Supplied records:

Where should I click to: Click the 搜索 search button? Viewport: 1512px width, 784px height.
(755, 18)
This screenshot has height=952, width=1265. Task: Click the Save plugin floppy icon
* * *
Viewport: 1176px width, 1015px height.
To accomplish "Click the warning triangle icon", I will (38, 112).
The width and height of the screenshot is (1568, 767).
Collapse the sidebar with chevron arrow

Problem: From the listing above, repeat exactly the lines starting at the line that includes "Where should I" and ending at the line that includes "This screenshot has", with nothing outside that span.

Answer to this exercise:
Where should I click to: Click the 搜索 search button? Viewport: 1512px width, 784px height.
(755, 18)
This screenshot has height=952, width=1265. Task: Click the Save plugin floppy icon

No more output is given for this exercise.